日本の流通業でも、正社員しか採用していなかった時代には、いつかはもっとやりがいのある仕事につけるという可能性が従業員の意欲を引き出し、能力開発への取り組みを引き出していた。年功制は、将来の処遇で現在の意欲を引き出すことができる、というメリットがあったということを思い出す必要がある。パート・アルバイトなどの非正規社員の採用は、目先の絶対的人件費を下げるのに役立っても、相対的人件費を下げるという効果は乏しいと考えるべきである。

賃金以外のインセンティブを与えることによってやる気を引き出すことができれば、相対的人件費を下げることができる。
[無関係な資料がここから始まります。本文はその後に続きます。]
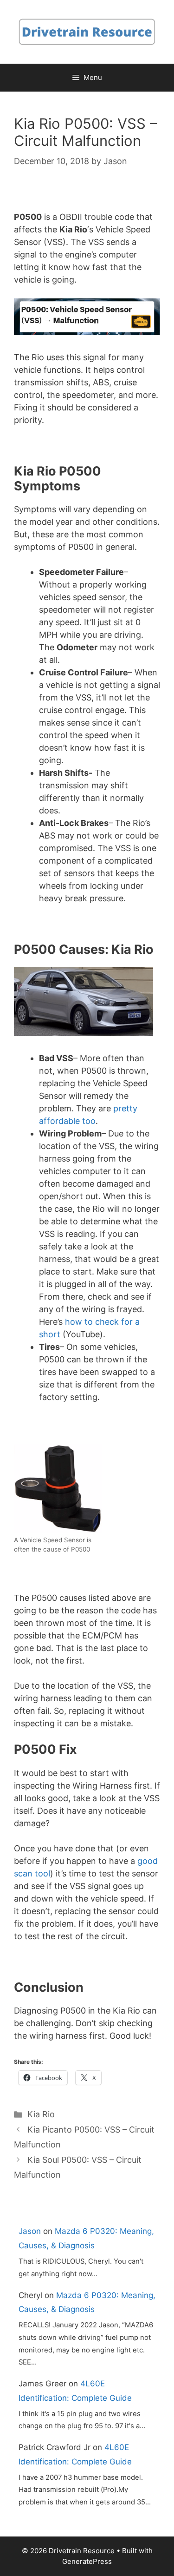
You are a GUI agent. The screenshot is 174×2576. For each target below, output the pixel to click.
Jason (30, 2231)
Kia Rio (41, 2114)
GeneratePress (87, 2561)
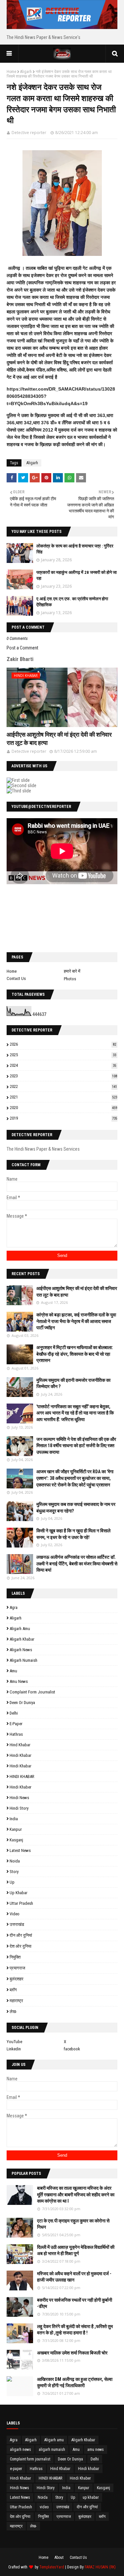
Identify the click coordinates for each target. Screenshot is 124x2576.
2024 (63, 1065)
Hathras (16, 1734)
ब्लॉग (13, 1989)
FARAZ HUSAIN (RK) (100, 2567)
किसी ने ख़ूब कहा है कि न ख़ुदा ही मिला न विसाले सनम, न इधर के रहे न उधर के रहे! (73, 1534)
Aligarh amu (20, 1628)
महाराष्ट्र (16, 2000)
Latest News (20, 1850)
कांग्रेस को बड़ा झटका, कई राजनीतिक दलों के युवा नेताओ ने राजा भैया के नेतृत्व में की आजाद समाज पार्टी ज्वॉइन (76, 1321)
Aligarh (26, 71)
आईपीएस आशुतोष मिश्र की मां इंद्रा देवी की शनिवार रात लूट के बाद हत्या (59, 738)
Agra (14, 1607)
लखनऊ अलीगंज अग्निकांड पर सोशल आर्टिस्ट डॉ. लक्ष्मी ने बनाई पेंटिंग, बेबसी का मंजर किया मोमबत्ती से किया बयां (76, 1563)
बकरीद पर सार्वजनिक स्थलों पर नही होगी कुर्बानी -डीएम (74, 2303)
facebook (72, 2048)
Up (12, 1882)
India (14, 1818)
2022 (63, 1086)
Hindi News (19, 1797)
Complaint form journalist (32, 1691)
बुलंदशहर (16, 1978)
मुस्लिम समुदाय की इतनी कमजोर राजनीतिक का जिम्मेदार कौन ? (73, 1383)
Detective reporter (29, 132)
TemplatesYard (51, 2567)
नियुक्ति (15, 1957)
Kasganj (16, 1839)
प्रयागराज (17, 1968)
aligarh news (21, 1649)
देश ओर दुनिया (20, 1946)
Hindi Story (19, 1808)
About (59, 2557)
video (15, 1913)
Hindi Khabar (20, 1765)
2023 (63, 1075)
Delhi (14, 1713)
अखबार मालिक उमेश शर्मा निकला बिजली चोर (72, 2352)
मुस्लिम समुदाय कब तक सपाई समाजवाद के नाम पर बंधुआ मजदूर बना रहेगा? (75, 1508)
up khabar (18, 1892)
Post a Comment (22, 647)
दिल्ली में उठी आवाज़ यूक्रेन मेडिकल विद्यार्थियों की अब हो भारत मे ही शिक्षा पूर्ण (75, 2250)
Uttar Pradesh (21, 1903)
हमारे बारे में (72, 971)
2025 (63, 1054)
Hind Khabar (20, 1744)
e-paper (16, 1723)
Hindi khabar (20, 1755)
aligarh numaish (23, 1660)
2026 (63, 1044)
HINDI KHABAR (22, 1776)
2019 (63, 1118)
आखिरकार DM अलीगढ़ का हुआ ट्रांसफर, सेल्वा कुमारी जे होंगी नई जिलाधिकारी (74, 2382)
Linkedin (14, 2048)
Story (14, 1871)
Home (11, 71)
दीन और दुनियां (21, 1935)
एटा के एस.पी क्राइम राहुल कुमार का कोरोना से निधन (73, 2224)
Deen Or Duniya (22, 1702)
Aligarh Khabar (22, 1639)
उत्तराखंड (17, 1924)
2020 (63, 1107)
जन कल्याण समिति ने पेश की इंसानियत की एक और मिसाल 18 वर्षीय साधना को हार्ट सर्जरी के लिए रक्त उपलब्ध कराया (76, 1446)
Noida (15, 1861)
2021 (63, 1097)
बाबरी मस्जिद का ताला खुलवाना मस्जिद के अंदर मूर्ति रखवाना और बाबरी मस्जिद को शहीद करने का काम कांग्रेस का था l (75, 2194)
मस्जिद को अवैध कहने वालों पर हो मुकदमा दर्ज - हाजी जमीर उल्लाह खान (74, 2277)
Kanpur (16, 1829)
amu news (19, 1681)
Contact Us (16, 978)
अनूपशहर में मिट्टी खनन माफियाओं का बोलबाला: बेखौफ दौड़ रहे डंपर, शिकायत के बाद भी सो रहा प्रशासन (74, 1354)
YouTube (14, 2041)
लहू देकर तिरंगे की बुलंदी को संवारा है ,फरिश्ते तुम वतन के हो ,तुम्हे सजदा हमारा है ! (75, 2330)
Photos (70, 978)
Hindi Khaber (20, 1787)
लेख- (13, 2011)
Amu (13, 1670)
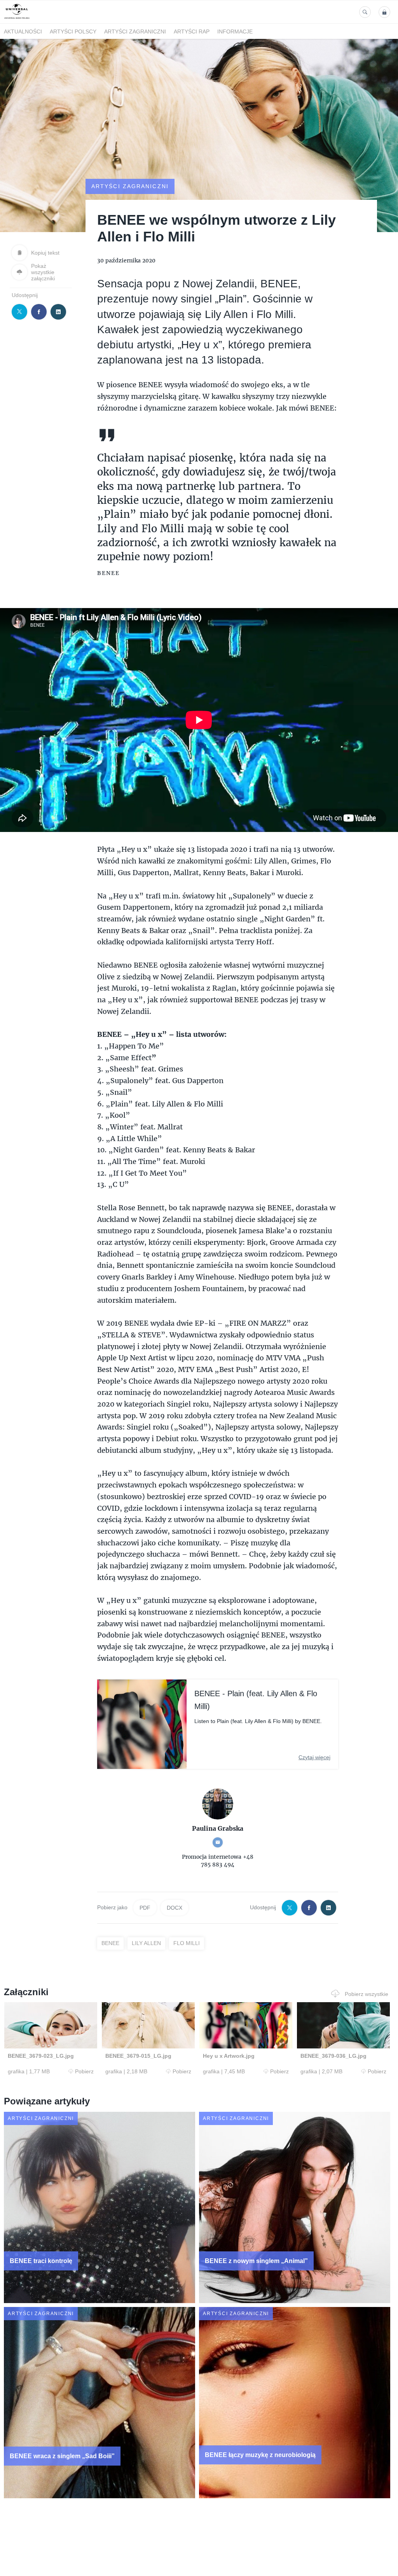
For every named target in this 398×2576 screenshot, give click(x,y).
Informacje (235, 31)
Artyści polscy (73, 31)
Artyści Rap (191, 31)
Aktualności (23, 31)
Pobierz (84, 2071)
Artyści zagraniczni (135, 31)
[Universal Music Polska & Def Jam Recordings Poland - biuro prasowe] (17, 19)
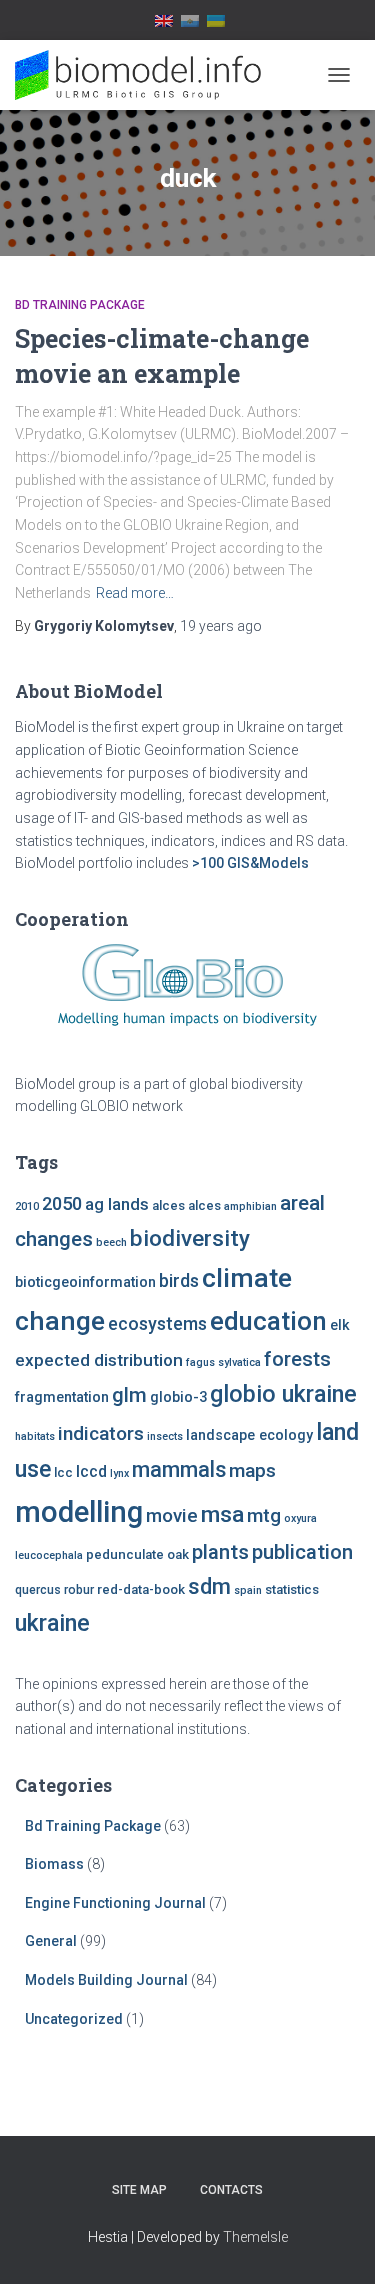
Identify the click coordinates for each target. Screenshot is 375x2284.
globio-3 (178, 1397)
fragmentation (62, 1397)
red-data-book (141, 1589)
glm (129, 1395)
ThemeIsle (255, 2237)
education (268, 1321)
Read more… (135, 593)
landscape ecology (249, 1435)
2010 (27, 1206)
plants (220, 1552)
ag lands (117, 1204)
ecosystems (157, 1324)
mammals (179, 1469)
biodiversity (190, 1238)
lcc (63, 1472)
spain (248, 1590)
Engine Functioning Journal (115, 1903)
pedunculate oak (137, 1554)
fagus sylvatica (223, 1362)
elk (340, 1325)
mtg (264, 1515)
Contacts (231, 2190)
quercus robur (54, 1590)
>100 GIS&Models (250, 863)
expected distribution (99, 1360)
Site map (139, 2190)
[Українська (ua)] (216, 20)
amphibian (250, 1206)
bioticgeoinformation (85, 1282)
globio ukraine (283, 1394)
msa (222, 1514)
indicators (101, 1433)
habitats (35, 1436)
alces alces (186, 1205)
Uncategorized (74, 2019)
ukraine (52, 1623)
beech (111, 1242)
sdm (209, 1586)
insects (165, 1436)
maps (252, 1470)
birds (179, 1281)
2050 (62, 1203)
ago (221, 626)
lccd (91, 1471)
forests (297, 1359)
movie (172, 1516)
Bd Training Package (80, 305)
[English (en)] (164, 20)
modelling (79, 1512)
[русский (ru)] (190, 20)
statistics (292, 1589)
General (51, 1941)
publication (302, 1552)
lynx (119, 1473)
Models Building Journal (106, 1980)
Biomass (54, 1864)
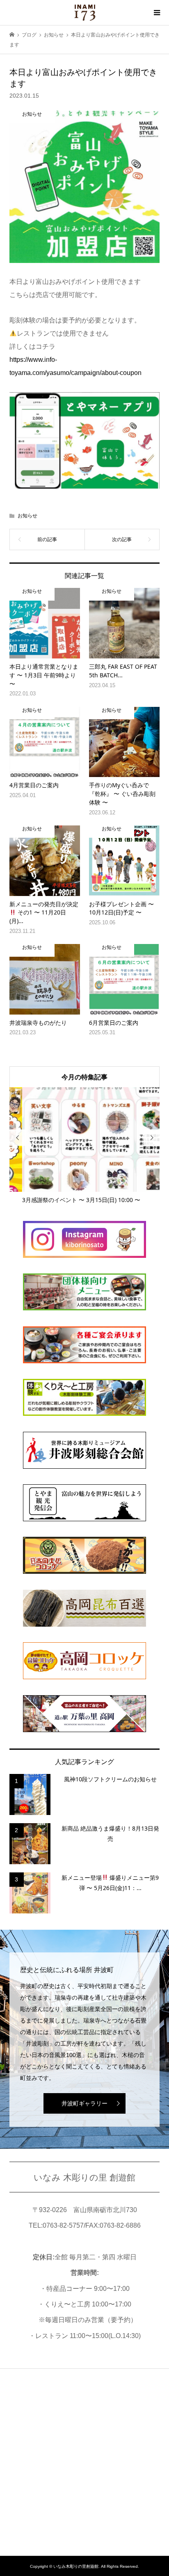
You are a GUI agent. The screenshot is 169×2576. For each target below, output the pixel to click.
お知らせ (27, 516)
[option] (84, 1146)
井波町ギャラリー (84, 2103)
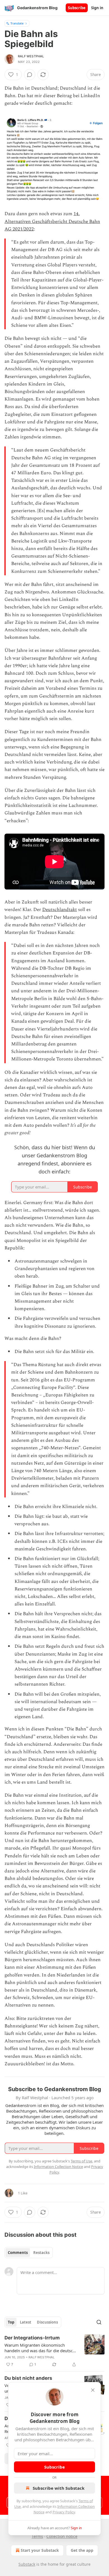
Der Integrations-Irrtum (32, 2338)
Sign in (97, 7)
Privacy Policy (64, 2511)
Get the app (82, 2550)
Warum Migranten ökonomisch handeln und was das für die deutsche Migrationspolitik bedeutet (40, 2347)
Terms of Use (81, 2161)
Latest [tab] (25, 2322)
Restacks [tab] (41, 2252)
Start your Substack (40, 2550)
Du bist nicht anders (28, 2378)
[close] (92, 2390)
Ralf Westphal (31, 56)
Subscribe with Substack (58, 2488)
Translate (16, 23)
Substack (26, 2564)
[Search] (99, 2322)
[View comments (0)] (29, 74)
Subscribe (77, 7)
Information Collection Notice (58, 2166)
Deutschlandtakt (59, 909)
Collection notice (61, 2536)
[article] (54, 2351)
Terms (37, 2536)
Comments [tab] (18, 2252)
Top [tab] (11, 2322)
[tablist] (28, 2252)
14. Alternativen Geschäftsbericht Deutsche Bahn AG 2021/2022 (52, 221)
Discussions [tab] (47, 2322)
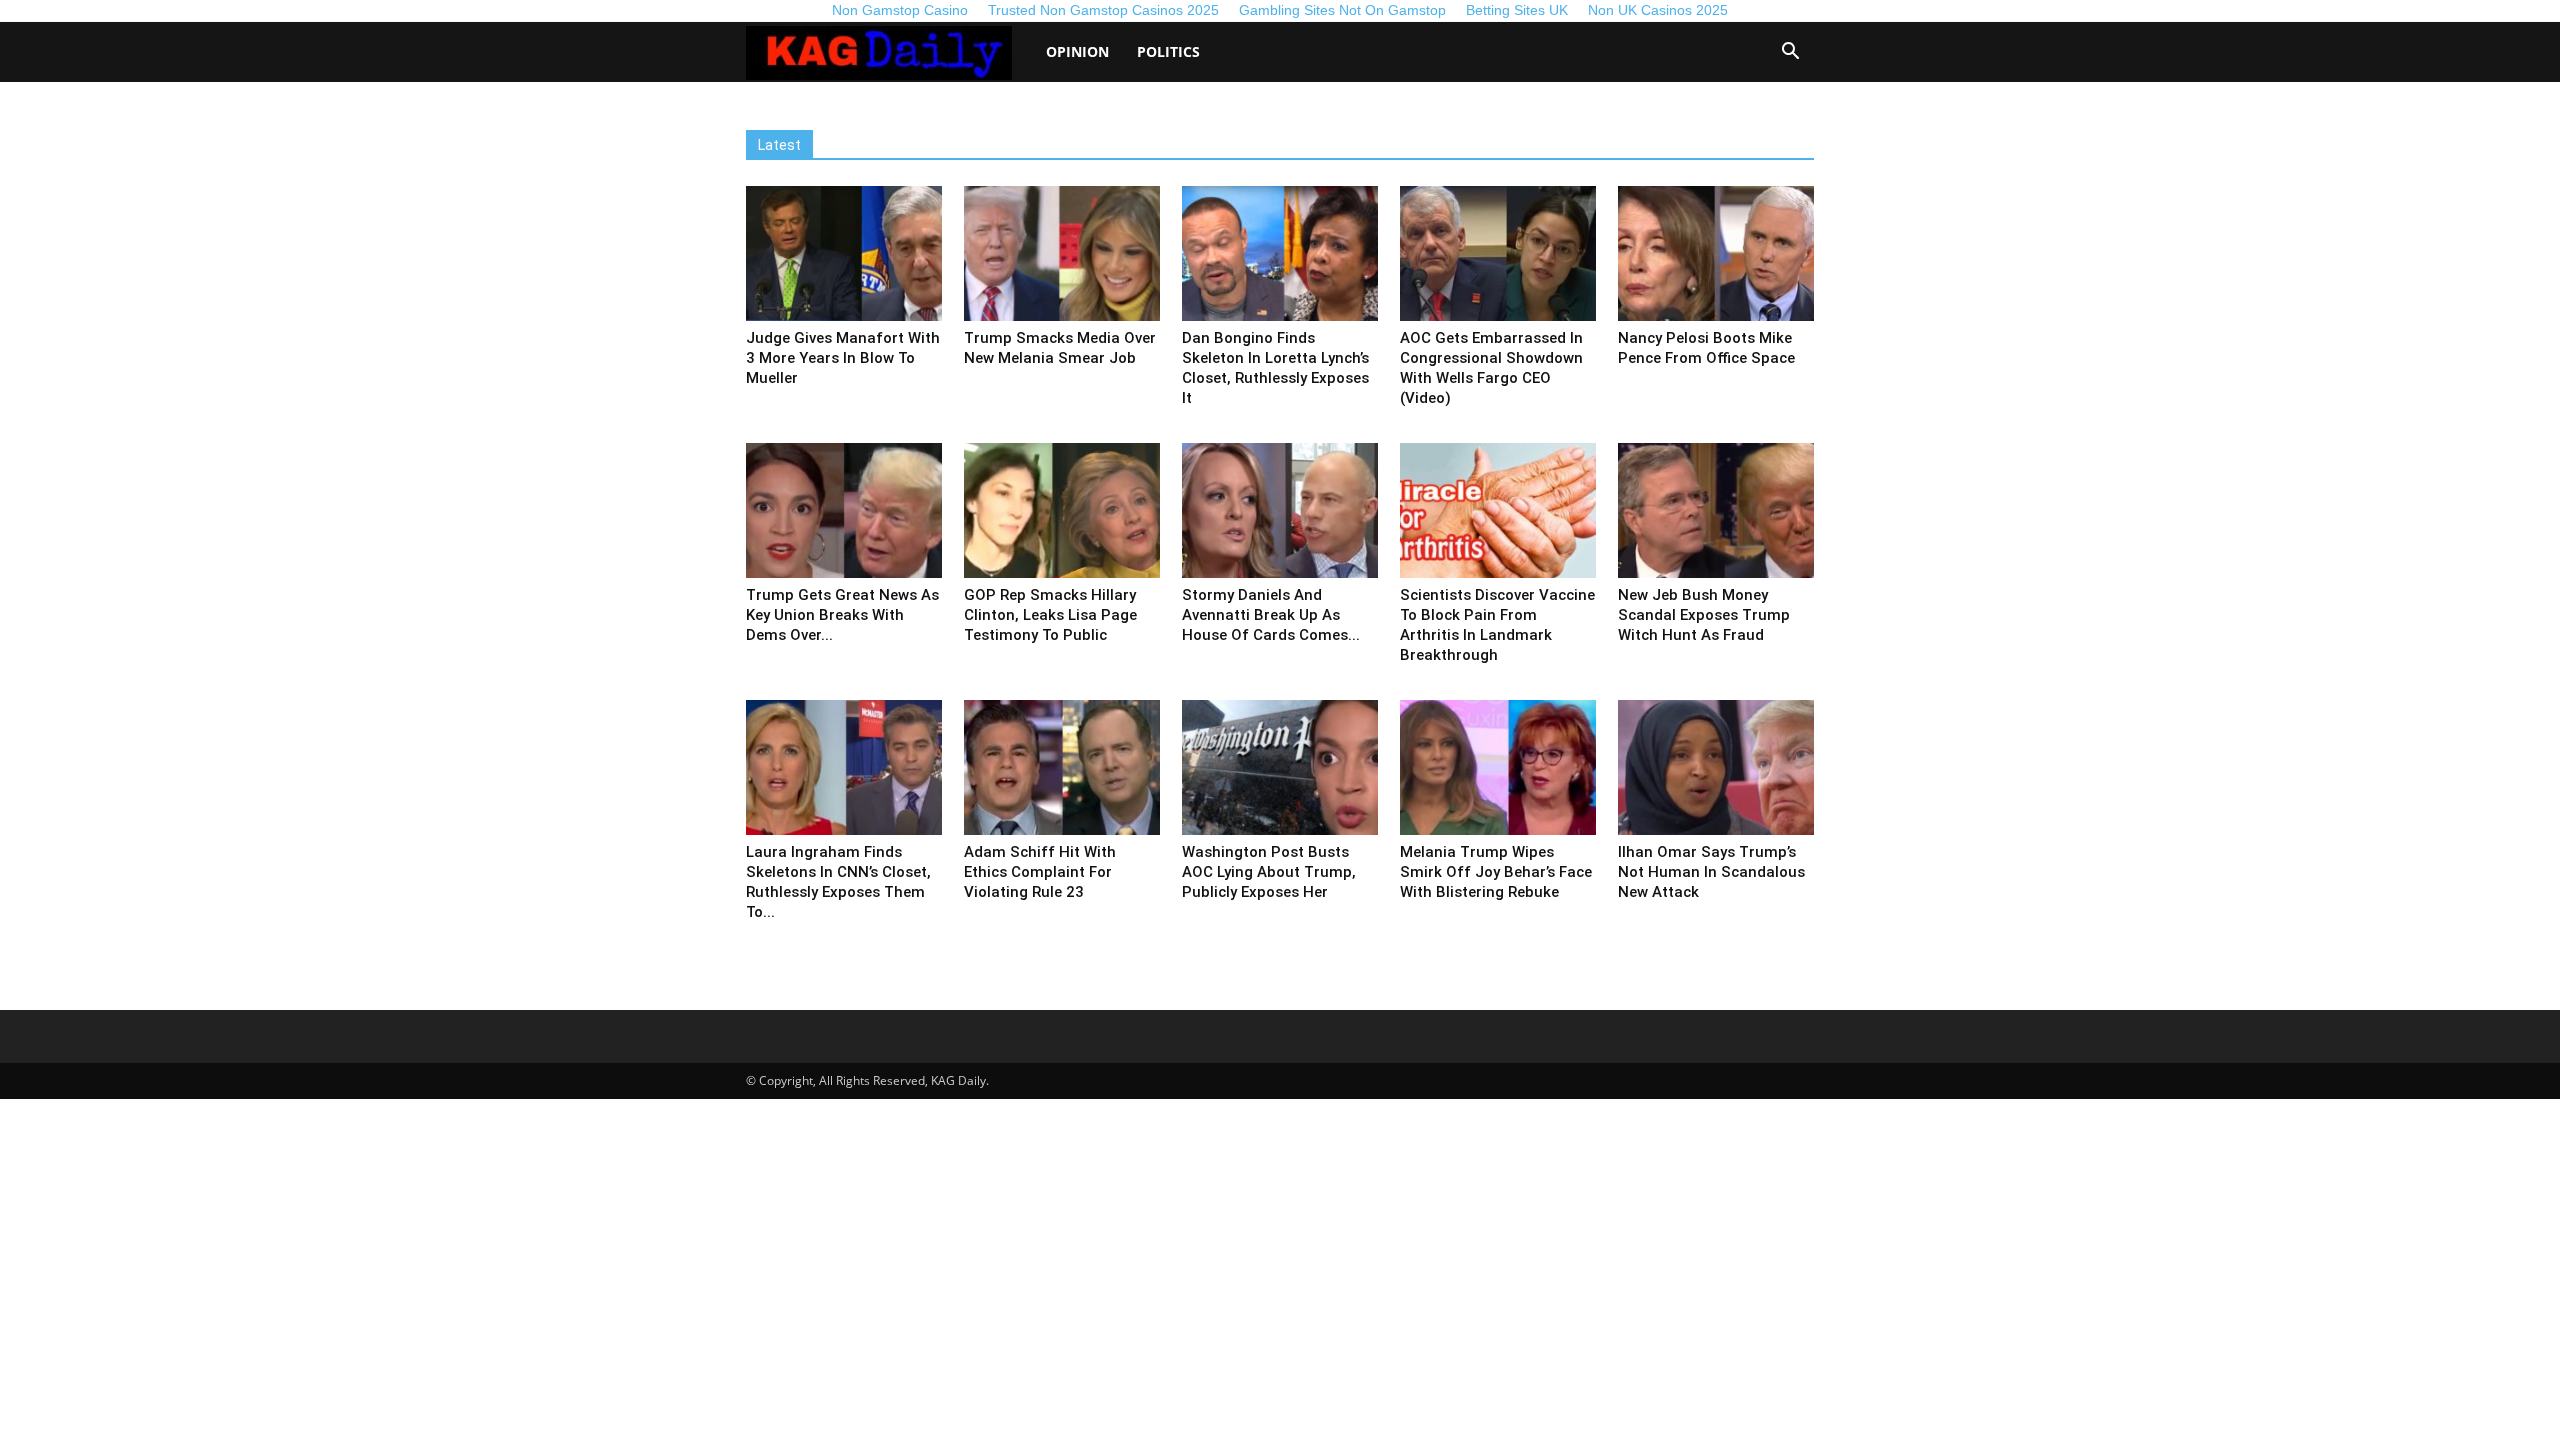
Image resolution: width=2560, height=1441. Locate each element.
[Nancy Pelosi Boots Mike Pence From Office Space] (1716, 253)
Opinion (1077, 51)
世界最大の小売りチェーンであるウォルマートは、賃金水準は低いが、株式を通じた利益分配を行うことによって賃金コストを下げ、従業員の企業への一体感を高めている。それが相対的人件費を下げるのに貢献している。利益分配の手段として株式による賞与制度が日本でもっと真剣に検討されてもよい。

物流サービス業で、ヤマト運輸がセールスドライバーを可能な限り正社員にしようとしているのも、相対的人件費に注目した施策である。相対的人件費に注目すれば、仮に人件費の絶対水準が高くても、企業としては生産性を上げることができる。逆に目先の人件費を下げることがかえって相対的人件費の上昇をもたらす可能性すらある。

ここでも目先のコストダウンがかえってコストを上げるという逆説が起こる可能性がある。働く人々にとって魅力的な賃金を支払い、かつ相対的人件費を抑えるという方策をとる小売企業が増えれば、小売業は学生にとってもっと魅力的な就職先となるであろう。

そのほかにも相対的人件費を下げる方法がある。場合によっては賃金を下げても、就職先としての魅力を高めることができる。働くことによって能力が高まる場合である。P&Gは賃金は低いけれども、同社で働けば、企画能力が高まり、転職後の給料が高くなるということを売りにしている。

かつての日本の流通業は、独立して商業をしたいという希望を持つ人材を集めていた。